Responsabilidad Moral
Inés Matute
He estado tentada de titular este artículo “Corrupción de ida y vuelta”, pero lo cierto es que la propia palabra empieza a darme arcadas. No, no sé de dónde viene esa afición mía de desayunar ensaimada con prensa, con lo que engorda la grasa de cerdo y el mal cuerpo que me dejan los periódicos, pero es lo que hay. Viciosa que es una. Y con los titulares de estos días, la indigestión está garantizada. Partidos que pagan a los amiguetes por no hacer nada. Legislaturas abortas (¿abortables, abortadas?) que no sirven ni para aprobar unos presupuestos (y esto es ilegal, señores, a ver si se van enterando), subvenciones sin justificar, fugas de dinero y el pelotazo nuestro de cada día procúranoslo también hoy.

Entradas de datos

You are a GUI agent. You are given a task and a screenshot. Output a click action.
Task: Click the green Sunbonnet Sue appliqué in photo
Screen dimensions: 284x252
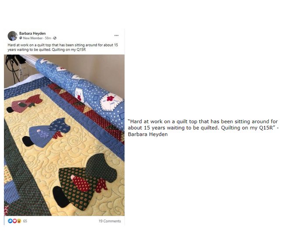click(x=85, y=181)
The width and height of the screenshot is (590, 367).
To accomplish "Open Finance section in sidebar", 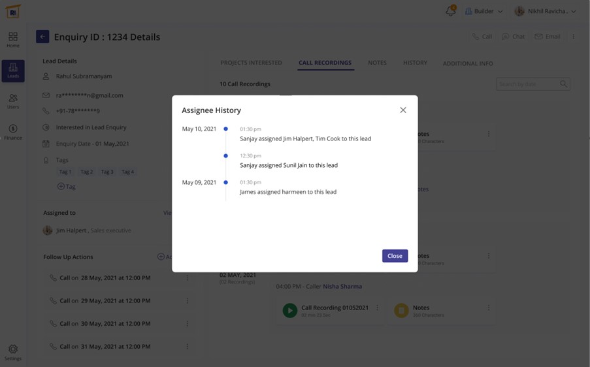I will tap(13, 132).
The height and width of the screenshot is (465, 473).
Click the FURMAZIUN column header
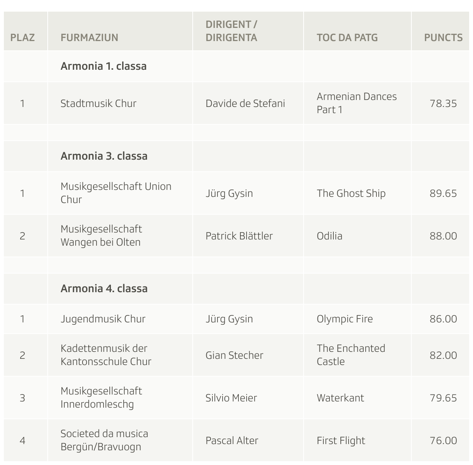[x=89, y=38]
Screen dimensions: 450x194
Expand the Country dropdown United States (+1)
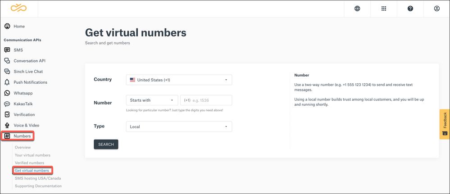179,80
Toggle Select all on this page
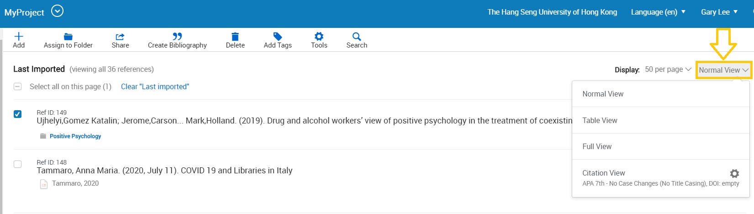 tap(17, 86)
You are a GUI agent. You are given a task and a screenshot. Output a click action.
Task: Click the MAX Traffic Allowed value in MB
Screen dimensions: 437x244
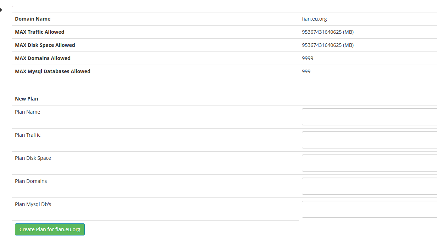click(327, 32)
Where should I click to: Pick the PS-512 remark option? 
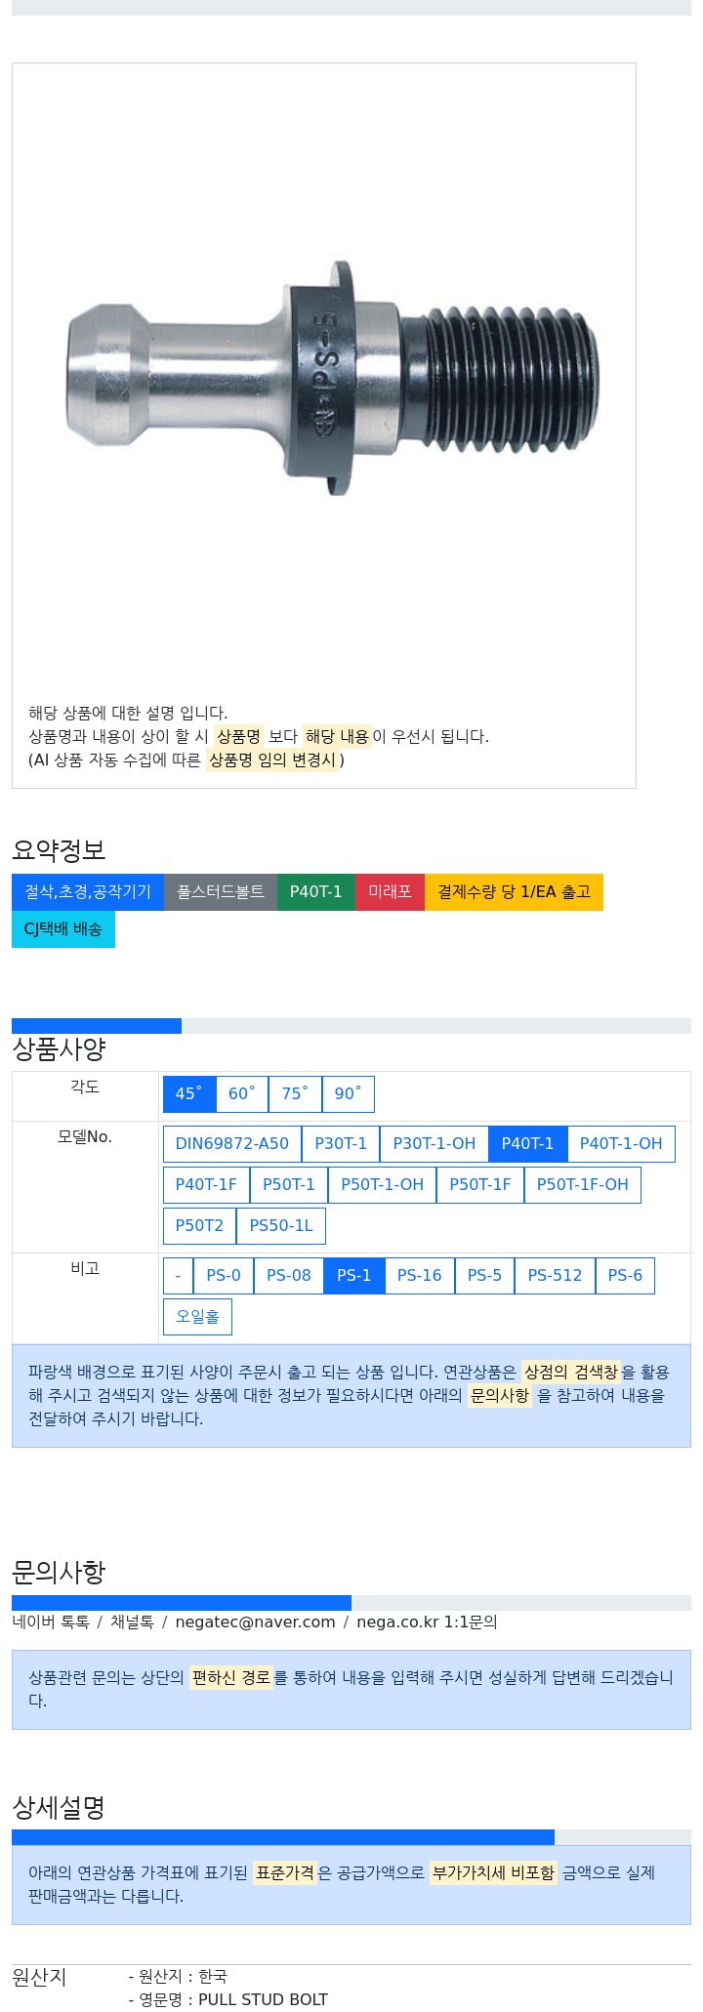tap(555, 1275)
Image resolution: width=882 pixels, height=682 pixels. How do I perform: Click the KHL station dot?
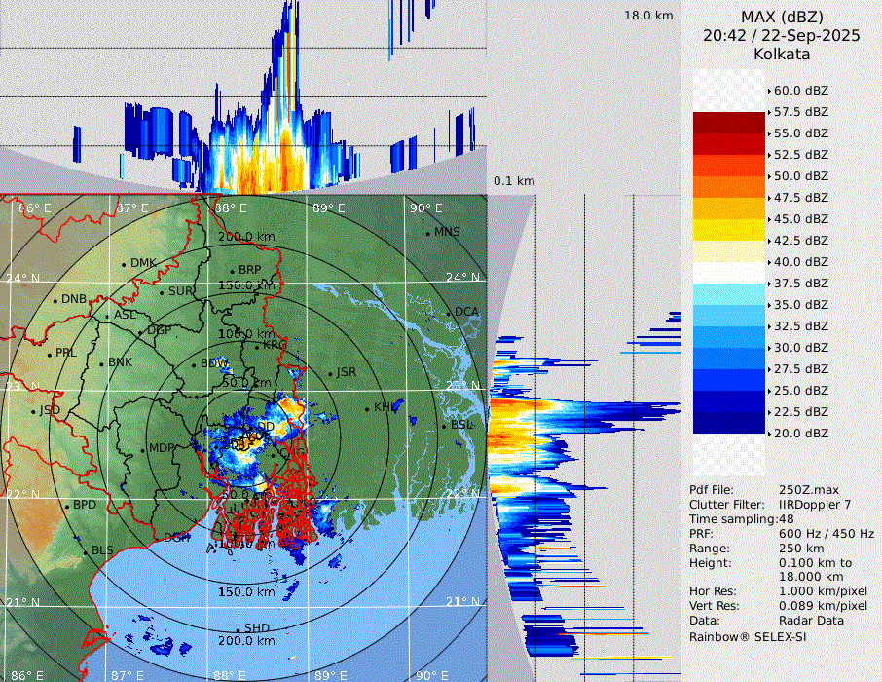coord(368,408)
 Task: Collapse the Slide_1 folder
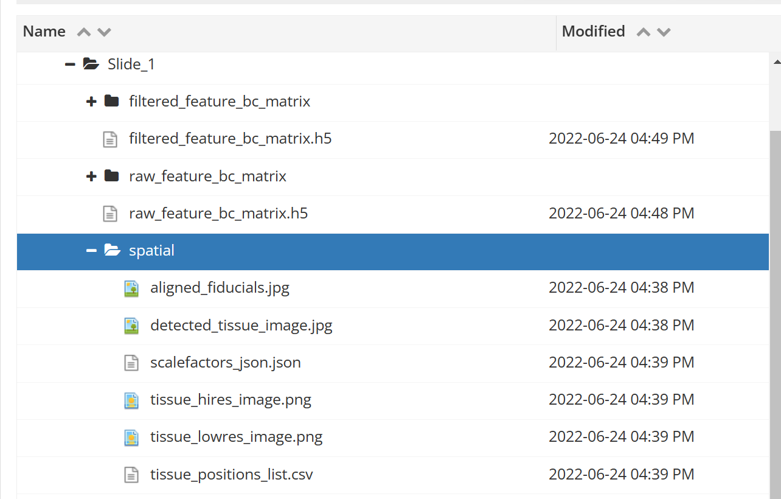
--
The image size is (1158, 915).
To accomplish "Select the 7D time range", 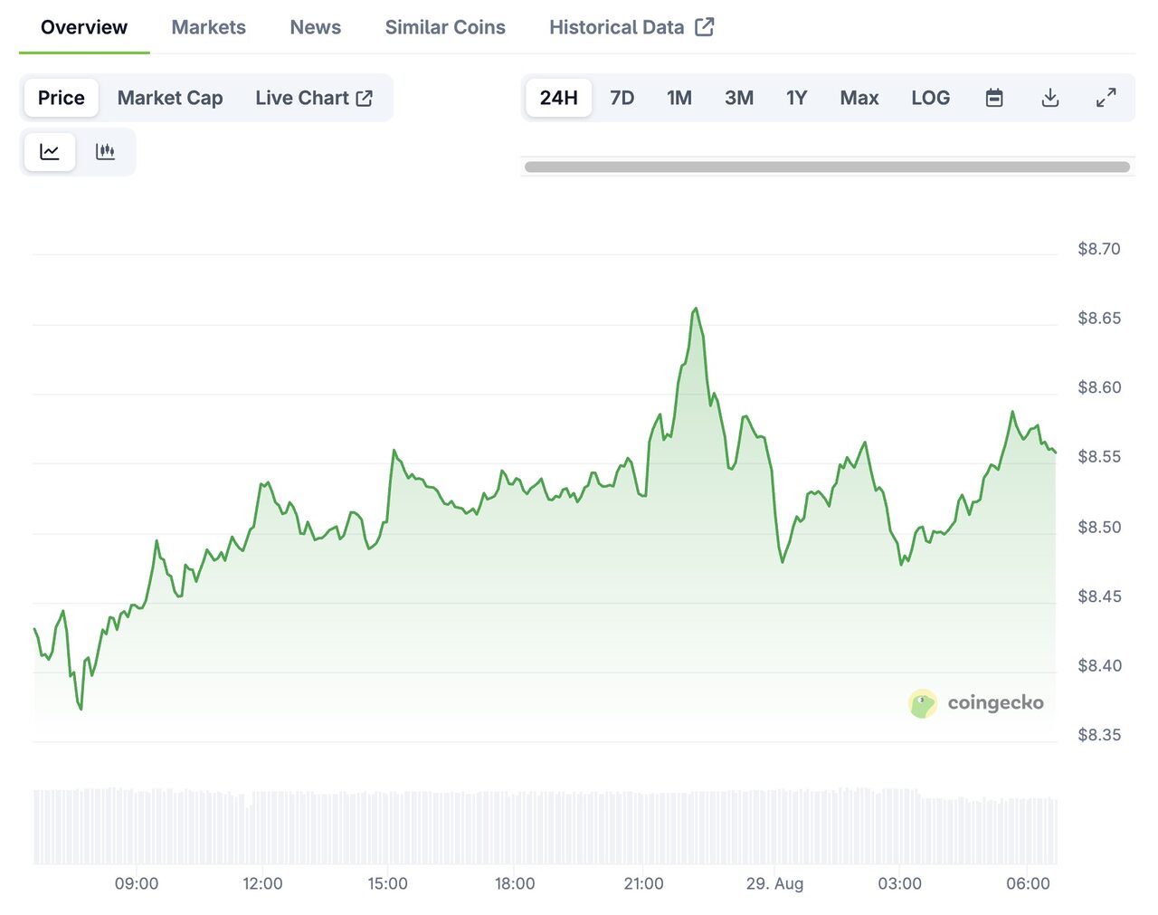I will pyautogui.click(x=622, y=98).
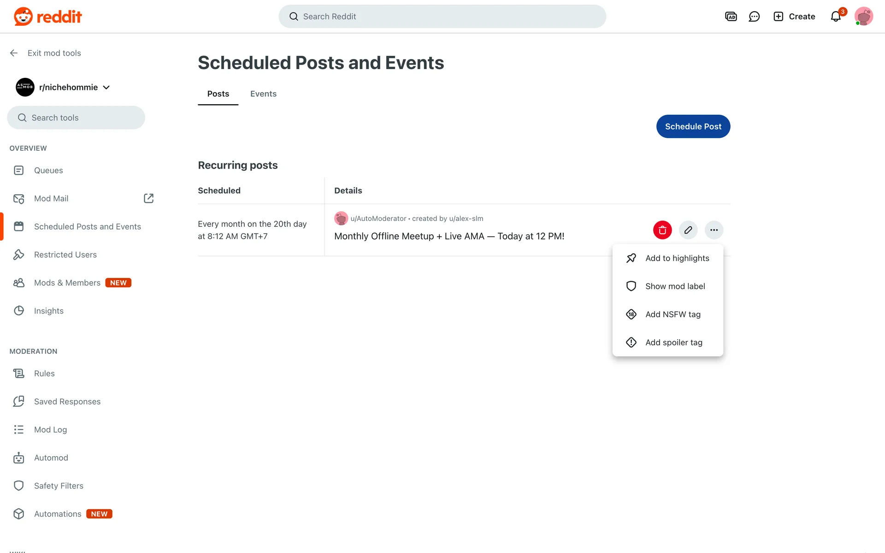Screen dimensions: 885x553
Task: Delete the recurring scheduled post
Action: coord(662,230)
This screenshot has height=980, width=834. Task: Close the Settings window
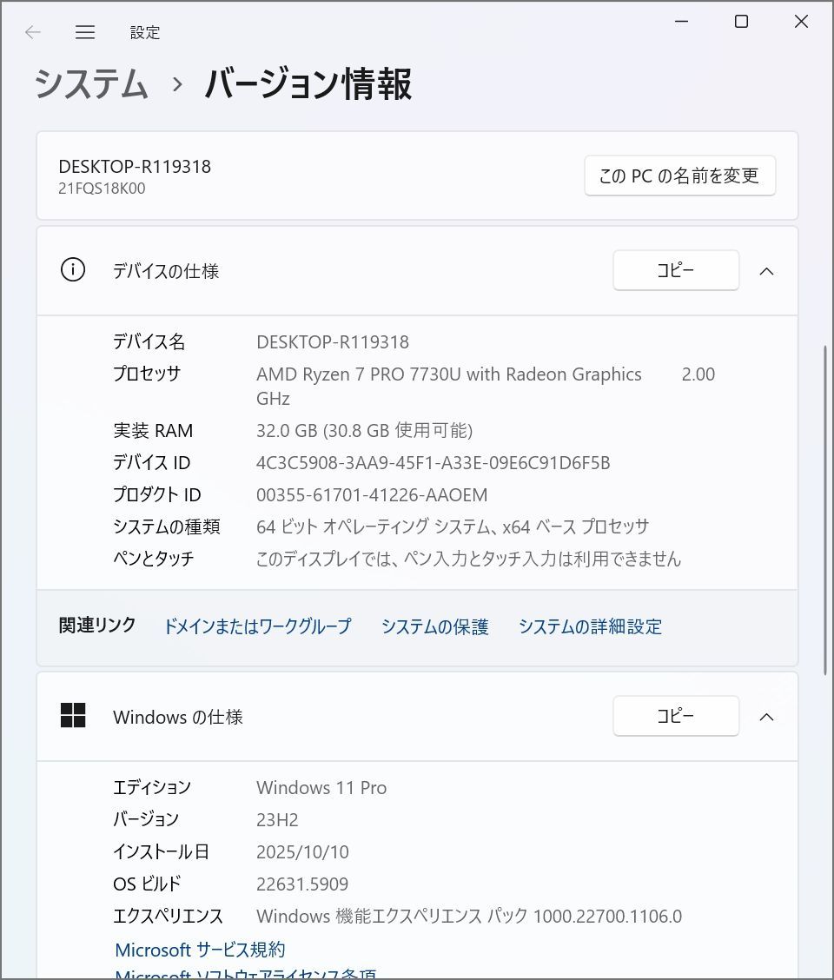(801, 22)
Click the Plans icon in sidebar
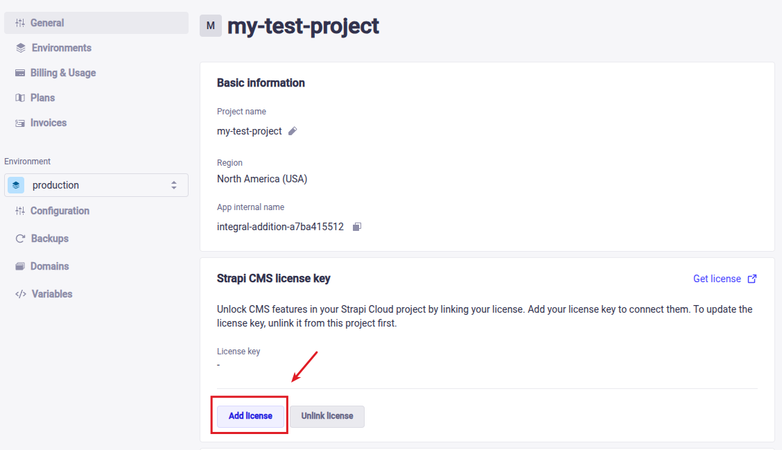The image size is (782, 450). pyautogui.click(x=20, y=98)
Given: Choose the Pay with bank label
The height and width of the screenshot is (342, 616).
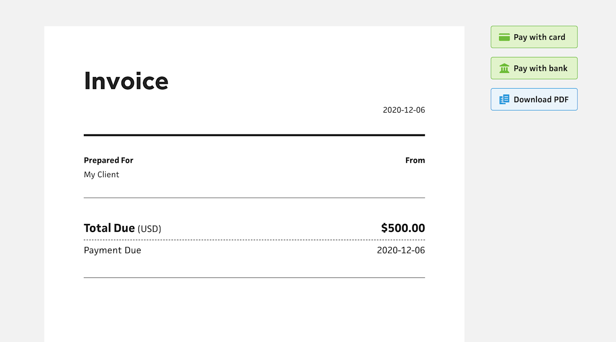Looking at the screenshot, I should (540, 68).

** Acciones requeridas **
1. En el artículo "Responsabilidad Moral", ¿qué otro título se estuvo tentado de ponerle?
2. Copia del artículo "Responsabilidad Moral" el pasaje que va desde "Responsabilidad Moral" hasta "procúranoslo también hoy.", ambos incluidos.

** Resultados esperados **
1. "Corrupción de ida y vuelta".

2.
Responsabilidad Moral
Inés Matute
He estado tentada de titular este artículo “Corrupción de ida y vuelta”, pero lo cierto es que la propia palabra empieza a darme arcadas. No, no sé de dónde viene esa afición mía de desayunar ensaimada con prensa, con lo que engorda la grasa de cerdo y el mal cuerpo que me dejan los periódicos, pero es lo que hay. Viciosa que es una. Y con los titulares de estos días, la indigestión está garantizada. Partidos que pagan a los amiguetes por no hacer nada. Legislaturas abortas (¿abortables, abortadas?) que no sirven ni para aprobar unos presupuestos (y esto es ilegal, señores, a ver si se van enterando), subvenciones sin justificar, fugas de dinero y el pelotazo nuestro de cada día procúranoslo también hoy.